Rupee ends flat at 96.2550 as merchant demand offsets inflows
The Indian rupee closed nearly unchanged despite brief foreign inflows, as corporate dollar demand and a rebound in domestic inflation kept the currency anchored.
The Indian rupee closed at 96.2550 against the U.S. dollar, effectively flat compared to the previous session's finish of 96.20. The local unit briefly spiked to an intraday peak of 96.06 during the session. This sudden strengthening was driven by dollar sales executed by foreign banks, which traders attributed to likely custodial client activity.
However, the currency was unable to hold those gains. A pickup in dollar demand from domestic merchants erased the early momentum, highlighting persistent underlying demand for foreign exchange in the Indian market. For currency traders, the price action underscores a familiar pattern where foreign portfolio flows provide only temporary relief against structural corporate hedging needs.
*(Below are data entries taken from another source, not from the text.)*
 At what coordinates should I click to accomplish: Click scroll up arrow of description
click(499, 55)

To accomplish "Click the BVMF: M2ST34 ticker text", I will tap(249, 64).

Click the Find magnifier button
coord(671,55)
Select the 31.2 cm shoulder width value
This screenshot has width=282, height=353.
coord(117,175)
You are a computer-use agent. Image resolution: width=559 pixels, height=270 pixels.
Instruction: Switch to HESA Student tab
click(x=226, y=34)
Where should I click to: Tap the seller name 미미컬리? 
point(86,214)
The rupee's muted performance reflected a broader consolidation across Asian currencies. The dollar index hovered just shy of the 101 level after softer-than-expected U.S. inflation data pushed it lower on Tuesday. The steadying of the dollar index below that threshold suggests the broad greenback rally has paused, giving emerging market currencies room to breathe. That specific U.S. reading has also led market participants to scale back their wagers on impending rate hikes by the Federal Reserve.
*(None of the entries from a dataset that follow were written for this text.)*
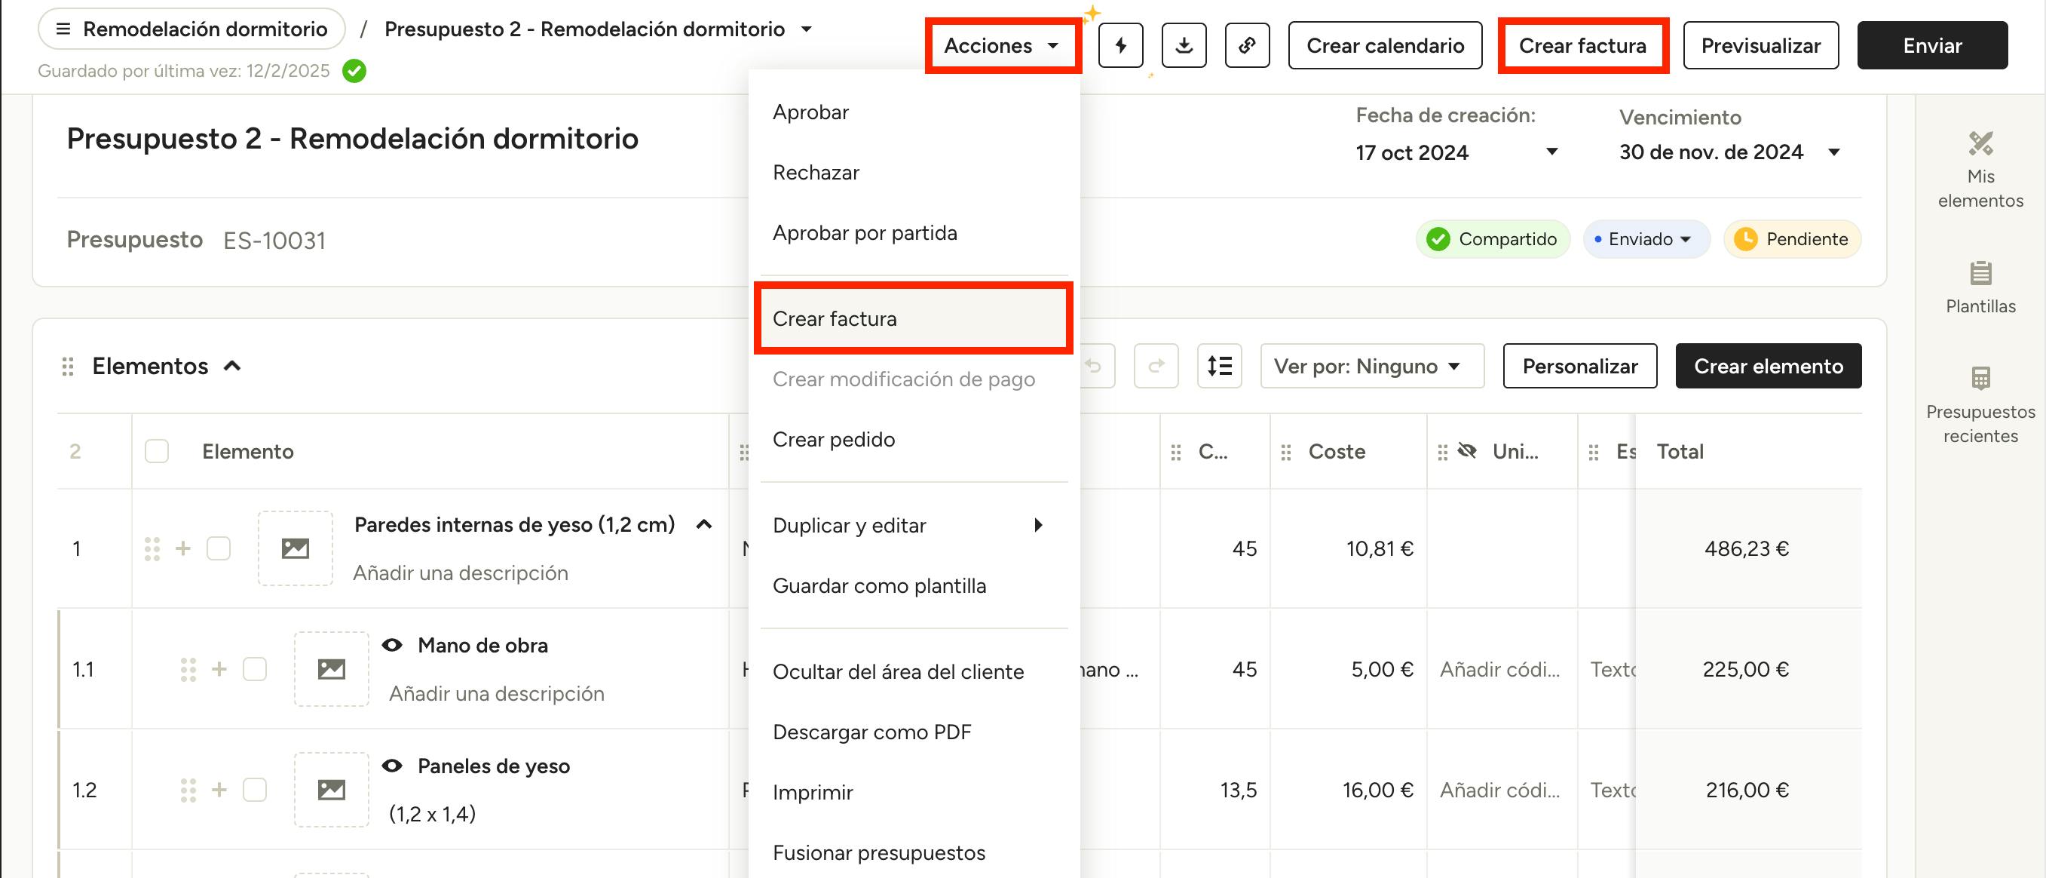Select Aprobar por partida menu item
The height and width of the screenshot is (878, 2046).
click(x=864, y=233)
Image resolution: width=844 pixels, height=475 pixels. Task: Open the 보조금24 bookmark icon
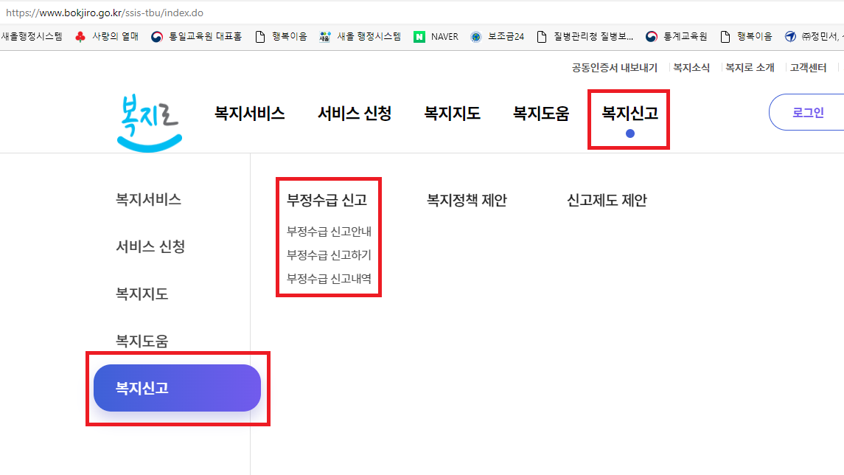pos(476,36)
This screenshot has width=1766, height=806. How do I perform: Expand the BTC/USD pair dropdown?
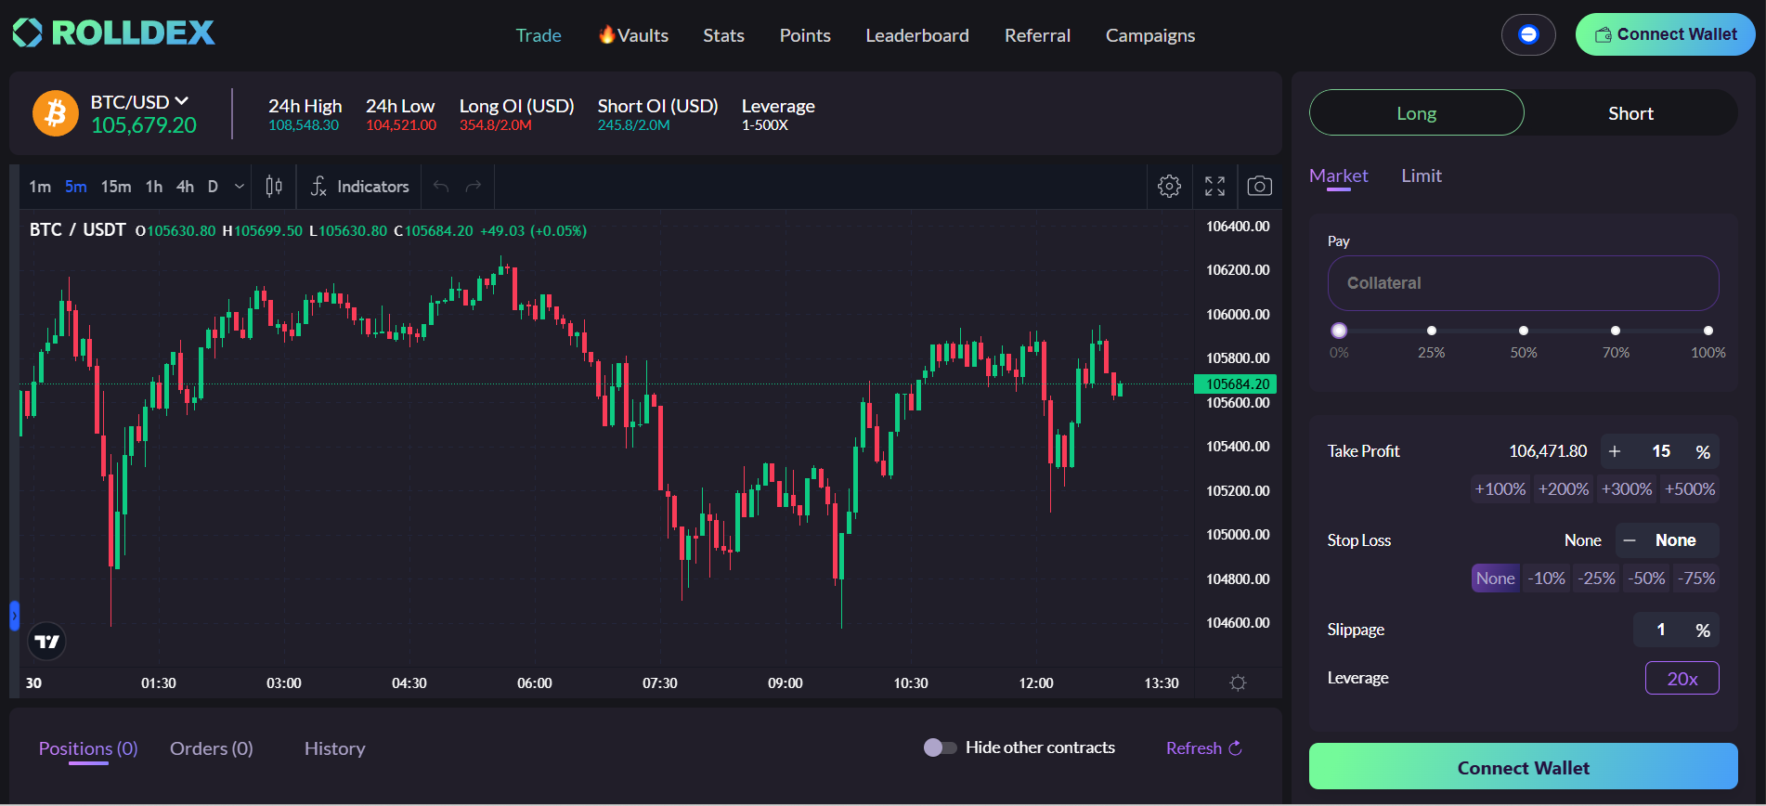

Despite the recalibration in U.S. rate expectations, currency analysts remain hesitant to position aggressively. Market sentiment is still highly sensitive to geopolitical developments, particularly the potential for an escalation in hostilities between the United States and Iran. Any significant military or political escalation threatens to spike global oil prices, a dynamic that would disproportionately hurt India as a major net importer of crude.
Central bank policy is currently priced to reflect this cautious environment. The Federal Reserve and the Reserve Bank of India are both expected to maintain their current policy rates at their respective upcoming meetings in late July and early August. Holding rates steady would allow both institutions to assess incoming data without committing to a new directional path.
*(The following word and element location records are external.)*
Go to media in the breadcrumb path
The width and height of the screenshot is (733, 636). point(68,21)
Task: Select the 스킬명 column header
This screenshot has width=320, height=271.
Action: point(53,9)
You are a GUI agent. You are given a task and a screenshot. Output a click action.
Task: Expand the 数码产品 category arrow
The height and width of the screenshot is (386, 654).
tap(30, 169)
For the RBI, the calculus is complicated by a recent shift in domestic inflation dynamics. Data released earlier this week showed Indian consumer inflation rising above the central bank's 4% medium-term target in June. This marks the first time in 17 months that the benchmark has been breached. With domestic price pressures re-emerging just as external energy risks linger, the RBI has limited room to maneuver, effectively anchoring the rupee in its current range.